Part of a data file
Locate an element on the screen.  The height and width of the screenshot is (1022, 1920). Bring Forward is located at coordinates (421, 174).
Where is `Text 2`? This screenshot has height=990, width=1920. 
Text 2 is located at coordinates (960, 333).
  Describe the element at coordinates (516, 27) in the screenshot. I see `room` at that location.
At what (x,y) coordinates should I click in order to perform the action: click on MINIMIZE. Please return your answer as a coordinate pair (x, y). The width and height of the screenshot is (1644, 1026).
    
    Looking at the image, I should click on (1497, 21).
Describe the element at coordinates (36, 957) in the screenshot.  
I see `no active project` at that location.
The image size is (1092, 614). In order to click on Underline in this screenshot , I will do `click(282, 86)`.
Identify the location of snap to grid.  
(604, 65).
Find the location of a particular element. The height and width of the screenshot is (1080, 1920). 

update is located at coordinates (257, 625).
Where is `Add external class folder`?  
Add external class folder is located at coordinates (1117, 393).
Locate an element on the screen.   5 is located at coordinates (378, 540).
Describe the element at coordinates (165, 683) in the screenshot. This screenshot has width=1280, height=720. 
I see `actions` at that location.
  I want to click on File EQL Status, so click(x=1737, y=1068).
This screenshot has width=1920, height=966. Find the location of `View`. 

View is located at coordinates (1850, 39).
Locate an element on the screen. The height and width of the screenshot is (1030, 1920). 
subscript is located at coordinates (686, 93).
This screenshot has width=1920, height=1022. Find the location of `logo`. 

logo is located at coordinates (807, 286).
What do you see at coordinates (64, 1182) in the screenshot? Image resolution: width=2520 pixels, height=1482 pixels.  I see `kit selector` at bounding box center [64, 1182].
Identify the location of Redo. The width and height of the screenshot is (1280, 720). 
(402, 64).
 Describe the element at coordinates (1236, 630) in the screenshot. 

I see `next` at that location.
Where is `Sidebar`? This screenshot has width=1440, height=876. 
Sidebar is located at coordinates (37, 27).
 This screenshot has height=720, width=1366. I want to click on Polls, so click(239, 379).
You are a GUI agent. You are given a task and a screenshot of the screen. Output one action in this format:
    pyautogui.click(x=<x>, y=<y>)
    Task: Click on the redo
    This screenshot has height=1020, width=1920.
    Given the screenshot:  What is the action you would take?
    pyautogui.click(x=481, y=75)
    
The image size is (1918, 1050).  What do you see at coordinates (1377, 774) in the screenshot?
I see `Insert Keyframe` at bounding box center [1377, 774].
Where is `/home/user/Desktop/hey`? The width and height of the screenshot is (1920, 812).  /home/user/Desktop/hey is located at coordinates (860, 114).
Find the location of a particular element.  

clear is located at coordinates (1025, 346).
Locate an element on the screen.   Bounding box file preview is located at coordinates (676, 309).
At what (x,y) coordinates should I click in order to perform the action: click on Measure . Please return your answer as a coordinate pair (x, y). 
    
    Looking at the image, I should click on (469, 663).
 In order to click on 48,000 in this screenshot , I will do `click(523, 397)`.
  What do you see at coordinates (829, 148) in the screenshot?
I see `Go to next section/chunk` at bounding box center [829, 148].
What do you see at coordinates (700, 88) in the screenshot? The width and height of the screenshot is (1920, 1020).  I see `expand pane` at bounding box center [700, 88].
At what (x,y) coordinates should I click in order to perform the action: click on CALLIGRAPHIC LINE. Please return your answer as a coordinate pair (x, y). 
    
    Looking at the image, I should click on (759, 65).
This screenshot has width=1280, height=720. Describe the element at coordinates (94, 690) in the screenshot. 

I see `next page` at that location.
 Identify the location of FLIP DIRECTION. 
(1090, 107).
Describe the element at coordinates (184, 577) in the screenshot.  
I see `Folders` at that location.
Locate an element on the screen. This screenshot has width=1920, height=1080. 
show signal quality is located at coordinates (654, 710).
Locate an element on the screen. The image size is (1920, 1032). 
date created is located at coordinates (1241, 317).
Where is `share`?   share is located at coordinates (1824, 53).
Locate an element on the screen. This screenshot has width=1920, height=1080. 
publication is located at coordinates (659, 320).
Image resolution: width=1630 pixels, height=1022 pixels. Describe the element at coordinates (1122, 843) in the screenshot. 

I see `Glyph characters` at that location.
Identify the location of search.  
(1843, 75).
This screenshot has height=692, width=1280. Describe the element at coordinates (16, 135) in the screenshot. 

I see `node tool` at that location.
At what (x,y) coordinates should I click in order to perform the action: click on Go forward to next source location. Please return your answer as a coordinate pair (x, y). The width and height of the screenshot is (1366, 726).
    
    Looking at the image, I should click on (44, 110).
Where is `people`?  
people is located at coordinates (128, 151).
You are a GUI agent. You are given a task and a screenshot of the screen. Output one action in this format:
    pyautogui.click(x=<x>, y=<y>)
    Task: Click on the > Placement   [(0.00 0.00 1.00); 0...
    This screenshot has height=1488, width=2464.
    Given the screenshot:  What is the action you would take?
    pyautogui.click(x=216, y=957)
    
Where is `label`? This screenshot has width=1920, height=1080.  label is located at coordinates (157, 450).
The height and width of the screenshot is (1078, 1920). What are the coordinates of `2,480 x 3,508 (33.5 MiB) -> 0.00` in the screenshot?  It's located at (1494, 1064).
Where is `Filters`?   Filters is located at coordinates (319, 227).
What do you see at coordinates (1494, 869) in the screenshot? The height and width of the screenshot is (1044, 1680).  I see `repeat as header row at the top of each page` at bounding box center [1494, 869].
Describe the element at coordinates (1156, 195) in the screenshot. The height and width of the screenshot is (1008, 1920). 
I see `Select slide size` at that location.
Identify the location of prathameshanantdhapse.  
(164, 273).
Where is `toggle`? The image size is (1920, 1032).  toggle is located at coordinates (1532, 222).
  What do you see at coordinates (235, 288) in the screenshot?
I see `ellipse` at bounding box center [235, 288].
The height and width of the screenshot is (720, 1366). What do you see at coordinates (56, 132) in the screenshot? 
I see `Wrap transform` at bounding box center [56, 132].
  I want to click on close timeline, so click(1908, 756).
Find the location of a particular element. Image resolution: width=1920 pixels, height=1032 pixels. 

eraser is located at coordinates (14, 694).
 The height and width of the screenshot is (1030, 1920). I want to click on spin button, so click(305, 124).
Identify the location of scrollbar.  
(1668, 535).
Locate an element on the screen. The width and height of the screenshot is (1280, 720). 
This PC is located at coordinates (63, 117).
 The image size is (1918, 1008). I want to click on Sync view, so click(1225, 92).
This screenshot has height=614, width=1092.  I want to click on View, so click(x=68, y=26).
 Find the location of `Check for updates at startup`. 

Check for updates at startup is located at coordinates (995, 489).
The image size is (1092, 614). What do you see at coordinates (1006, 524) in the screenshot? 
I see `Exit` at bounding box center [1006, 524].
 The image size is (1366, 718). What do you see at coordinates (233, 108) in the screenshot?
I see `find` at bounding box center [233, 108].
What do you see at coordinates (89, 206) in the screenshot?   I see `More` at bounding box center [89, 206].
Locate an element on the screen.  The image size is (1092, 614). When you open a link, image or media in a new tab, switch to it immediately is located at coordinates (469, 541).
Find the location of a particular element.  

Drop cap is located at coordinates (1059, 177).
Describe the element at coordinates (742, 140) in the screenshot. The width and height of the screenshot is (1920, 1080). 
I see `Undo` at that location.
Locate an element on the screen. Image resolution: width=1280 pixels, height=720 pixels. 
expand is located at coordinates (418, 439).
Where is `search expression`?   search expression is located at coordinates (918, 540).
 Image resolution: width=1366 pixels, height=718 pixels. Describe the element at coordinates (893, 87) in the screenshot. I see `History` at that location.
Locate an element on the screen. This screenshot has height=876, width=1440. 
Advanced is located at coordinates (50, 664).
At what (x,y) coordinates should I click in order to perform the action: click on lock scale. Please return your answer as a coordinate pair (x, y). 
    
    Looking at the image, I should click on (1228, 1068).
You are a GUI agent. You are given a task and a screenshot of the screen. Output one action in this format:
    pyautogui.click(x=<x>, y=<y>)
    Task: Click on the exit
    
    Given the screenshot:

Task prompt. Quote the part of the entries above that opens with the line containing "Find the location of a particular element. The" and closes with the line containing "pyautogui.click(x=481, y=75)", reproducing each line without any change.

Task result.
Find the location of a particular element. The height and width of the screenshot is (1080, 1920). 

update is located at coordinates (257, 625).
Where is `Add external class folder`?  
Add external class folder is located at coordinates (1117, 393).
Locate an element on the screen.   5 is located at coordinates (378, 540).
Describe the element at coordinates (165, 683) in the screenshot. This screenshot has width=1280, height=720. 
I see `actions` at that location.
  I want to click on File EQL Status, so click(x=1737, y=1068).
This screenshot has width=1920, height=966. Find the location of `View`. 

View is located at coordinates (1850, 39).
Locate an element on the screen. The height and width of the screenshot is (1030, 1920). 
subscript is located at coordinates (686, 93).
This screenshot has width=1920, height=1022. Find the location of `logo`. 

logo is located at coordinates (807, 286).
What do you see at coordinates (64, 1182) in the screenshot? Image resolution: width=2520 pixels, height=1482 pixels.  I see `kit selector` at bounding box center [64, 1182].
Identify the location of Redo. The width and height of the screenshot is (1280, 720). 
(402, 64).
 Describe the element at coordinates (1236, 630) in the screenshot. 

I see `next` at that location.
Where is `Sidebar`? This screenshot has width=1440, height=876. 
Sidebar is located at coordinates (37, 27).
 This screenshot has height=720, width=1366. I want to click on Polls, so click(239, 379).
You are a GUI agent. You are given a task and a screenshot of the screen. Output one action in this format:
    pyautogui.click(x=<x>, y=<y>)
    Task: Click on the redo
    This screenshot has height=1020, width=1920.
    Given the screenshot:  What is the action you would take?
    pyautogui.click(x=481, y=75)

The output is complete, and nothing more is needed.